### PROBLEMS TO SOLVE
1. Do these statements agree with the excerpt on Allan deviation and the behavioral simulator? For each, answer yes or no and quote the words of the excerpt that decide it. (a) White FM noise has a slope of 0 on a log-log plot of modified Allan deviation. (b) The behavioral simulator is built on the same abstract model as the analytic solutions. (c) In the simulator, pulse arrival times are set at the start for the first two cycles.
2. In the excerpt on Allan deviation and the behavioral simulator, turn the paragraph that begins "The aim of building the behavioral simulator" into a short list that keeps its main facts.
3. Carry on the excerpt on Allan deviation and the behavioral simulator from the point where it stops.

Overlapping Allan deviation is a variant of the original Allan deviation that provides better statistical confidence [26]. Modified Allan deviation given by the square root of (20) is another variant that can additionally distinguish between noise behaviors having  $\alpha \ge 1$  [27]. Here, the measurement interval  $\tau = a\tau_o$ , where *a* is the averaging factor and  $\tau_o$  is the basic measurement interval:

$$Mod \ \sigma^{2}(\tau) = \frac{1}{2a^{2}\tau^{2}(n-3a+1)} \times \sum_{j=1}^{N-3a+1} \left\{ \sum_{i=j}^{j+a-1} [\Phi_{i+2a} - 2\Phi_{i+a} + \Phi_{i}] \right\}^{2}.$$
(20)

Different frequency domain noise profiles can be identified by measuring the slope of modified Allan deviation  $(Mod \sigma^2(\tau))$  on a log-log scale. White FM and Flicker FM have a slope of -1/2 and 0, respectively. Sections V-VII of this article use modified Allan deviation to characterize the frequency stability of CPOs at different timescales. The dynamic phase error correction properties and the settling time associated with them are represented on modified Allan deviation plots by an initial high-slope (<-1/2) region. For comparing the jitter of CPOs operating at different frequencies, the Allan deviation values are scaled by the oscillation period ( $T_o$ ) and plotted as a function of number of clock cycles. This metric is termed "jitter stability" in this article and the *k*-cycle jitter stability, J[k] is defined as follows:

Jitter Stability, 
$$J[k] = Mod \ \sigma(kT_o) * T_o.$$
 (21)

#### V. BEHAVIORAL SYSTEM SIMULATOR

The aim of building the behavioral simulator was to: 1) verify the residual phase error expression in the general analytic solution of CPOs [see (16)] when injected by impulse noise; 2) analyze settling time behaviors of higher order loops; and 3) analyze the dependence of design parameters on frequency stability of CPOs under continuous power-law noise injection. Fundamentally, the simulator is built upon the same abstract model as the analytic solutions. The details of the behavioral simulator are summarized as follows.

1) Pulse gates are abstracted as nodes that compute the arrival time of the output pulse based on the arrival time of the input pulse and the gate delay. The gate delay is modeled by linear and repulsive (m < 0) delay–separation dynamics and is given by

$$t_{Dp} = b + m\tau. \tag{22}$$

- 2) Pulses are assumed to be traversing a simple loop of pulse gates as shown in Fig. 1.
- 3) Pulse arrival times are the state variables initialized for the first two cycles and then updated sequentially.
- 4) Each gate can be injected by noise when a pulse arrives at its input. The noise injection is modeled by a perturbation of the pulse arrival time. This perturbation can either be an impulse, where only one gate is injected by noise at a given pulse arrival, or can be modeled as injection of white FM and/or flicker FM noise sources at each gate and at each pulse arrival.

### LISTED ENTRIES
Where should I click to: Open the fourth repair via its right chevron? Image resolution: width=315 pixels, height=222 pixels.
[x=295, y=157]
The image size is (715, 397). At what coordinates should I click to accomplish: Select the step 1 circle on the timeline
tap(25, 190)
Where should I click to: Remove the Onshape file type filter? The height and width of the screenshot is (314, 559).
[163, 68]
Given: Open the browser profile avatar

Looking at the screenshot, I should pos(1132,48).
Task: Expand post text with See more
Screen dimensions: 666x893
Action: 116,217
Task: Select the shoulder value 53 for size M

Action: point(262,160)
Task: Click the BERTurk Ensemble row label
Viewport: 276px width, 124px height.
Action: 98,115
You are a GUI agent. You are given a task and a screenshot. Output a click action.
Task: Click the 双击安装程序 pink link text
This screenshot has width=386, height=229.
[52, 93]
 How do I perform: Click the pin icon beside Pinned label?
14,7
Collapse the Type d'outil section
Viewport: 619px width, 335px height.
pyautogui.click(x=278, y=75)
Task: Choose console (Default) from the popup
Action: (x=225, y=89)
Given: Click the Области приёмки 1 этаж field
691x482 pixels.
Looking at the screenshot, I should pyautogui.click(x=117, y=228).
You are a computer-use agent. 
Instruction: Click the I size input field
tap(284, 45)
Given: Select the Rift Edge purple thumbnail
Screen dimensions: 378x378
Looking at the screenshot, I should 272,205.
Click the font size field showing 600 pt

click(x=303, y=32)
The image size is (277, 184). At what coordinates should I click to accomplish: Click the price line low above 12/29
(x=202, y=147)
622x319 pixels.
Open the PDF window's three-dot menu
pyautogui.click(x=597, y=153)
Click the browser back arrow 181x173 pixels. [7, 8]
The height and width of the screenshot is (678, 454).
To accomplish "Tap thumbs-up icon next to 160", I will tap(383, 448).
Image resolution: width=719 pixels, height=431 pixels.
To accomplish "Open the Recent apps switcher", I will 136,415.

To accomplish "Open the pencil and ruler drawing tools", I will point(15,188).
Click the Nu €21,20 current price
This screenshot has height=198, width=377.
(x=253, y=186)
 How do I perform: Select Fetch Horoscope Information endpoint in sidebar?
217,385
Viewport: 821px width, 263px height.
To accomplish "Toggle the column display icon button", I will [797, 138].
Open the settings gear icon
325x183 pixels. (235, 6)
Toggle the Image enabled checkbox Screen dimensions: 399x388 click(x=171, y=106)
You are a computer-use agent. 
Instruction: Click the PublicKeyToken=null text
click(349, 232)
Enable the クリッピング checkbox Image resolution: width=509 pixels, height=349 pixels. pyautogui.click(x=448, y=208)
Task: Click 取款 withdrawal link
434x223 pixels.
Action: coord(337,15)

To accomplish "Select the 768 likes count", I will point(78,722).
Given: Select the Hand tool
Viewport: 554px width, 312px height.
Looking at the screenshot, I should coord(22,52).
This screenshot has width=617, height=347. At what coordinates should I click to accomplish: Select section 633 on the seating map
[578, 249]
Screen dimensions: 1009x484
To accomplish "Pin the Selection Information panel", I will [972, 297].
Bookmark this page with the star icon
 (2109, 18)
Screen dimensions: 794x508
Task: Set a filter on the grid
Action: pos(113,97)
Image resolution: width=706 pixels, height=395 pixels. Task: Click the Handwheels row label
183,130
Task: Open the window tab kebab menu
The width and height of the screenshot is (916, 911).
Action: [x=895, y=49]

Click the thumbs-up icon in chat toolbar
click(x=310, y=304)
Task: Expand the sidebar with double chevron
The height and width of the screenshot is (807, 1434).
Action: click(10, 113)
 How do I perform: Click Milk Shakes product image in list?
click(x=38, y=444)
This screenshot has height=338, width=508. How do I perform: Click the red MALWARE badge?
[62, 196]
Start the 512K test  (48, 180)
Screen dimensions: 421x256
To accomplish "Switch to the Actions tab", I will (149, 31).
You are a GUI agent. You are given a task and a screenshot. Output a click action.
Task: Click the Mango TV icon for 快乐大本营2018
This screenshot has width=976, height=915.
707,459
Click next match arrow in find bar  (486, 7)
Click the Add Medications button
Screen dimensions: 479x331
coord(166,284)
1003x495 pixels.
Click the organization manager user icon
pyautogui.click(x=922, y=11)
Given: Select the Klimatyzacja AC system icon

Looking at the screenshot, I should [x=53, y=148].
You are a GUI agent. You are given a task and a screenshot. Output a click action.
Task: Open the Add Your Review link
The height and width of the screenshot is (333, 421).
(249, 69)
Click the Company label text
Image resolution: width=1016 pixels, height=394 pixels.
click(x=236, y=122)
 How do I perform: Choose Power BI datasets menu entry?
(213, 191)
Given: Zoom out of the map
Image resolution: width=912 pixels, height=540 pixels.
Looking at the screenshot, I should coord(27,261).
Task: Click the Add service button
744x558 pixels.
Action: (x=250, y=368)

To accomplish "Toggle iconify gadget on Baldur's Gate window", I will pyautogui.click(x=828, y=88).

### ANSWER SET
1.
(a) No: "White FM and Flicker FM have a slope of -1/2 and 0, respectively."
(b) Yes: "Fundamentally, the simulator is built upon the same abstract model as the analytic solutions."
(c) Yes: "Pulse arrival times are the state variables initialized for the first two cycles and then updated sequentially."

2.
- Goal 1: check the residual phase error expression in the general analytic solution of CPOs (see (16)) when impulse noise is injected.
- Goal 2: study how higher order loops settle over time.
- Goal 3: study how design parameters affect CPO frequency stability when power-law noise is injected continuously.
- The simulator uses the same abstract model as the analytic solutions.

3.
- 5) For a g-gate CPO, the maximum number of pulses p equals the number of gates g.

#### A. Impulse-Noise Analysis

CPOs with varying parameters (g, p, and m) were constructed and pulse arrival times under ideal (noiseless) operation were determined. Their behavior was then analyzed with impulse-noise injection. The ideal operating period  $(T_o)$  and residual phase error exactly match the first and second terms of the general analytic solution of (16). This comparison is shown in Fig. 9. Since the general analytic solution does not predict the transient term, the behavioral simulator is utilized to analyze the transient behavior in terms of the settling time. The settling time is obtained by computing the time taken for the phase error of all gates of the CPO to reach 1% of the final residual phase error after injection of a noise impulse.

Settling times as a function of |m| for 8-gate and 40gate CPOs (m < 0) running in different modes are shown



Fig. 9. Comparison of (a)  $T_o$  and (b) residual phase error values obtained from the general analytic solution and behavioral simulator.



Fig. 10. Effect of *m* on settling time with impulse-noise injection obtained from behavioral simulator. (a) g = 8 CPO. (b) g = 40 CPO.



Fig. 11. Impulse noise simulation setup in Hspice.

in Fig. 10(a) and (b), respectively. These plots indicate that for p = 1 CPOs, larger values of |m| (for a constant g) lead to longer settling times. However, for multipulse CPOs (p > 1), the settling time is nonmonotonic with respect to |m|; increasing |m| leads to lower settling times until a minimum is reached, beyond which the settling time increases as |m| increases. It can also be observed that for a fixed m, increasing the density of a CPO ring (by increasing p for a fixed g) or increasing the ring diameter (or g) for a fixed ring density (or p/g) both result in longer settling times. Interestingly, the residual phase error diminishes in magnitude for larger ring densities and diameters. Hence, from a design perspective, there exists a tradeoff between the desired residual phase error and the amount of time taken to settle to the residual value.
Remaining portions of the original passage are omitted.